そんなダイエットとしてはまずダイエットサプリメントを上手に取り入れることです。40代50代と年を経るにつれて代謝機能が著しく低下してしまうことで少しくらいの食事制限や運動をしたくらいではなかなか痩せません。そのようなからだの衰えたメカニズムをサポートしてくれるのがダイエットサプリメントでもあるのです。

脂肪燃焼系や糖質・脂質の吸収をカットしてくれるダイエットサプリメントを食事制限や軽めの運動ダイエットと上手に併用することで無理をしないでダイエットで最大限の効果を引き出すことは可能です。オススメはダイエット効果だけでなく健康面でも効果が高いラクトフェリンです。

40代以降のダイエットはサプリがおすすめ

40代以降の肥満を解消するためのダイエットではダイエットサプリに頼ったダイエット方法がよいと思います。それはダイエットでは身体的にも精神的にも決して負担の軽いものではないと言えるので、身体的に衰えの見える40代以降のダイエットではからだへの負担と精神的負担も軽くした方が長くダイエットに取り組むことができると思うからです。

食事ダイエットや運動ダイエットに取り組んでもなかなか効果が実感できなくなってしまうのが40代以降のダイエットでの特徴と言えるでしょう。それはからだ自体が痩せにくくなっているからです。

ダイエットで効果が出難いからと言って無理な食事制限や運動に取り組んでしまうとからだの調子を崩す、怪我をしてしまうことになってダイエットどころではなくなってしまう可能性があります。それゆえ、無理をしないで長期間ダイエットに取り組めるような方法が40代以降のダイエットでのキーワードになると言ってよいでしょう。

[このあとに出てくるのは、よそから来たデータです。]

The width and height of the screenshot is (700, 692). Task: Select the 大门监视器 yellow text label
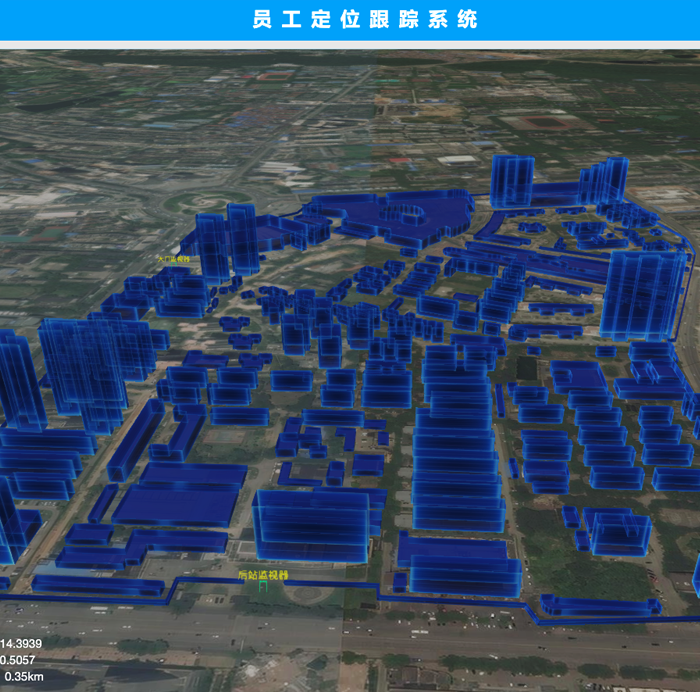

ダイエットサプリを中心としたダイエットならからだや精神面での負担はほとんどありませんし長く続けることも可能だと思います。そして、ダイエットサプリの効果を最大限に引き出せるような無理のない食事制限や運動ダイエットに取り組むことが40代以降の人がダイエットで成功するコツとなります。

40代以降にオススメのダイエットサプリ

40代以降の方でダイエットに取り組む人にオススメのダイエットサプリとしては基礎代謝量の改善に効果のある成分を含んだものです。40代50代と年を経るにつれて基礎代謝量は確実に落ちていきます。基礎代謝量が落ちれば落ちるほど太りやすいからだとなります。

40代以降のダイエットでは低下した基礎代謝量の改善をサポートできるようなダイエットサプリの効果が高いと言えます。具体的には脂肪燃焼効果の高いトウガラシのカプサイシンを含んだサプリや運動と併用することで基礎代謝量アップを強力にサポートできるDHCの『フォースコリー』などがオススメです。

また酵素の力で内臓脂肪を減らして脂肪がつきにくいからだにしてくれる生酵素の成分を含んだ酵素ダイエットサプリなどはダイエット効果だけでなく40代以降の健康維持との観点からもオススメのダイエットサプリと言えます。40代以降のダイエットサプリ選びではからだへの負担が少ない成分であり健康面でも効果があるものを選ぶのがポイントです。